Care directed by a specialty-trained nurse practioner or physician assistant can overcome clinical inertia in management of inpatient diabetes

Patricia A. Mackey; Mary E. Boyle; Patricia M. Walo; Janna C. Castro; Meng Ru Cheng; Curtiss B. Cook

OBJECTIVE The studys objective was to determine the impact of care directed by a specialty-trained nurse practitioner (NP) or physician assistant (PA) on use of basal-bolus insulin therapy and glycemic control in a population of noncritically ill patients with diabetes. METHODS A retrospective review of diabetes patients evaluated between July 1, 2011 and December 31, 2011 was conducted. Patients cotreated by a specialty-trained NP/PA were compared with patients who did not receive such care. RESULTS In total, 171 patients with 222 hospitalizations were cotreated by an NP/PA and 543 patients with 665 hospitalizations were not. Patients with NP/PA involvement were younger, and had more frequent hyperglycemia, and had greater corticosteroid use than patients without NP/PA involvement (P<.01 for all). Basal-bolus insulin therapy was administered to 80% of patients with NP/PA involvement and 34% of patients without it (P<.01). After adjustment for age, sex, hyperglycemia measures, and corticosteroid use, the odds of basal-bolus insulin therapy being administered were increased significantly through NP/PA care (odds ratio, 3.66; 95% confidence interval, 2.36-5.67; P<.01).
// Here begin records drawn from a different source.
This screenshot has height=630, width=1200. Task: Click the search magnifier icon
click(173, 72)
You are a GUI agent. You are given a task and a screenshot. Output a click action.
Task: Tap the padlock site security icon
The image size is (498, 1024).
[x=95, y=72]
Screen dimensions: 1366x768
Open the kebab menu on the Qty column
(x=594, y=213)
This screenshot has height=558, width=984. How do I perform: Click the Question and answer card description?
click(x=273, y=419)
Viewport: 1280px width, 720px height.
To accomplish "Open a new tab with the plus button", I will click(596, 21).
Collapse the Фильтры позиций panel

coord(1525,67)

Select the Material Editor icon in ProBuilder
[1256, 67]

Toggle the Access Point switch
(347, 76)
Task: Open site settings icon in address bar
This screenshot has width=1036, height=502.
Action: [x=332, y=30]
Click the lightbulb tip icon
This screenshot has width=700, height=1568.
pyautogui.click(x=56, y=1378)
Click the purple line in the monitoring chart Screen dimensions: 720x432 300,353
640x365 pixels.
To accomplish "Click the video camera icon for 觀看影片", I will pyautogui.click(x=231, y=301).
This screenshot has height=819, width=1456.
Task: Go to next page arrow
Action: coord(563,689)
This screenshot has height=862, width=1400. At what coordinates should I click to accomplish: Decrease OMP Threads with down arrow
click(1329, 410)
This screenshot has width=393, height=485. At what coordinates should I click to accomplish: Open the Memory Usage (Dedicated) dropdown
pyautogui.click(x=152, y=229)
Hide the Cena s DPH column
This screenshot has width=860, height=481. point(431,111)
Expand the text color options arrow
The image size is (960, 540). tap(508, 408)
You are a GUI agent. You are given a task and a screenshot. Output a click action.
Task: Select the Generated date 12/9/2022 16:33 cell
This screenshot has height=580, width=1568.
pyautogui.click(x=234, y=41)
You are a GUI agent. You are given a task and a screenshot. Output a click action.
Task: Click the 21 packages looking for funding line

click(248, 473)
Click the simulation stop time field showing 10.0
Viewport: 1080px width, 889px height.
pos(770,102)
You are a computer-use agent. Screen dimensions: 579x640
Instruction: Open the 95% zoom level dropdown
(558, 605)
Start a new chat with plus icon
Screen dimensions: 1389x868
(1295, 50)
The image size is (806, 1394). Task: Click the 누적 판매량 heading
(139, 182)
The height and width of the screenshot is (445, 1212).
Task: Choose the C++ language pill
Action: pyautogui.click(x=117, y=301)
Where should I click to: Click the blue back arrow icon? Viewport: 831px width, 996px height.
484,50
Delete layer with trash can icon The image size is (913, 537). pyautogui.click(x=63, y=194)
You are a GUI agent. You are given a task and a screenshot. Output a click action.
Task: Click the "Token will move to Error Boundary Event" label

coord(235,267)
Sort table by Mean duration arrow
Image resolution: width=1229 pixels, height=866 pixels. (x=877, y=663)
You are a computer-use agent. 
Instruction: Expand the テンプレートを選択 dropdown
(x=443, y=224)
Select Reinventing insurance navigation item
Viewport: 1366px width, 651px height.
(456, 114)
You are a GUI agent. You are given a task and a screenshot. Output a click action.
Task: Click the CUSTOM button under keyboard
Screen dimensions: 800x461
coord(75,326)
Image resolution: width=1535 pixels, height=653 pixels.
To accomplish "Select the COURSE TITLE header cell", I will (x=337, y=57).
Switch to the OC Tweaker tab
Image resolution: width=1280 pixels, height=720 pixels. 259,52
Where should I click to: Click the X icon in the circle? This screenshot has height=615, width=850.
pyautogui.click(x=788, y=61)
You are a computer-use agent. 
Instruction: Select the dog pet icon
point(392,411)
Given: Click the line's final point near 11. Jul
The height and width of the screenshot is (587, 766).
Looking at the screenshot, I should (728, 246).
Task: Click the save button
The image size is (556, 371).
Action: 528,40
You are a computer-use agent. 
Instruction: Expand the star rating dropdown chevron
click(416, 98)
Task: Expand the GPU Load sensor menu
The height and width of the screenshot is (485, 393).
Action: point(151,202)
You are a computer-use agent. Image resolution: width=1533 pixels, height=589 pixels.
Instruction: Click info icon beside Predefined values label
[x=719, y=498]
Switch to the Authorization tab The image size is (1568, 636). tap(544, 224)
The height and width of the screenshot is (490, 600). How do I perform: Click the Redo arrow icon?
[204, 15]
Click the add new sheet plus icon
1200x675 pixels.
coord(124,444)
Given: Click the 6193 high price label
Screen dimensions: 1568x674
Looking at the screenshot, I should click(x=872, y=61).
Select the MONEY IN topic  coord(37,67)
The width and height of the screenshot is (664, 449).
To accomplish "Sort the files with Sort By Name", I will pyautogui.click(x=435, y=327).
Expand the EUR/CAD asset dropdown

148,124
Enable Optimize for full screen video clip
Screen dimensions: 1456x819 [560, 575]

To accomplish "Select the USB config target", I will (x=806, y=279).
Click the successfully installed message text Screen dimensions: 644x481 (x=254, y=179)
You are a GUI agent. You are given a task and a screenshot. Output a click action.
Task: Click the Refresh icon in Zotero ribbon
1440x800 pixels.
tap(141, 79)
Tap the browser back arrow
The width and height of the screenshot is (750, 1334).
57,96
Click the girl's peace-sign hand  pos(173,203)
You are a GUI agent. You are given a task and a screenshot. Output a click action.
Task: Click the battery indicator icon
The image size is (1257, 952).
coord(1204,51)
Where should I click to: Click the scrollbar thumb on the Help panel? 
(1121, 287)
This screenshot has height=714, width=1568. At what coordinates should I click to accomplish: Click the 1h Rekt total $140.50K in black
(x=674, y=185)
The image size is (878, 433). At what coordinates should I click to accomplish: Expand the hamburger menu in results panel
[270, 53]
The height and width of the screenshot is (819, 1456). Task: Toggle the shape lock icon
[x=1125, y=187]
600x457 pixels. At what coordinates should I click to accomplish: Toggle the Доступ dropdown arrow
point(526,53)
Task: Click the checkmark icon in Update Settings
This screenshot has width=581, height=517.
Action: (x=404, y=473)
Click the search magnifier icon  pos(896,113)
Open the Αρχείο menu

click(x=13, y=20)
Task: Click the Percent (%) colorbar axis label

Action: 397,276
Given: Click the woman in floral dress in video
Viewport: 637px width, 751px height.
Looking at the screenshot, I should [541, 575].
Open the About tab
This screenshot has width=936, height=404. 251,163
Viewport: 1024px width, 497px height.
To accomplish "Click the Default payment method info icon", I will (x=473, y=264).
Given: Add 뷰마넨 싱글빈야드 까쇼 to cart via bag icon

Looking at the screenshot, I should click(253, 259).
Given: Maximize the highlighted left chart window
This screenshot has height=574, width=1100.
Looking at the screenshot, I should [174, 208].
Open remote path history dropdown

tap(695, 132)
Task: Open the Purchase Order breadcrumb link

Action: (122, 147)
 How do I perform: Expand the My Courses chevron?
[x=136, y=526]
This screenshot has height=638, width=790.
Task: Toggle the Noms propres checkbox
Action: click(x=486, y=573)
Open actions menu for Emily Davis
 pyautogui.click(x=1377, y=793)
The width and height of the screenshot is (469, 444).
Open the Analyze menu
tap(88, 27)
After adjustment for these variables and insulin regimen, NP/PA care was significantly correlated with lower mean point-of-care glucose levels at 24 hours before discharge (P = .042). CONCLUSION Diabetes care assisted by an NP/PA trained in inpatient diabetes management results in greater use of recommended basal-bolus insulin therapy and is correlated with lower mean glucose levels before discharge. Adapting this model for use outside an endocrinology consult service needs to be explored so that the expertise can be brought to a broader inpatient population with diabetes.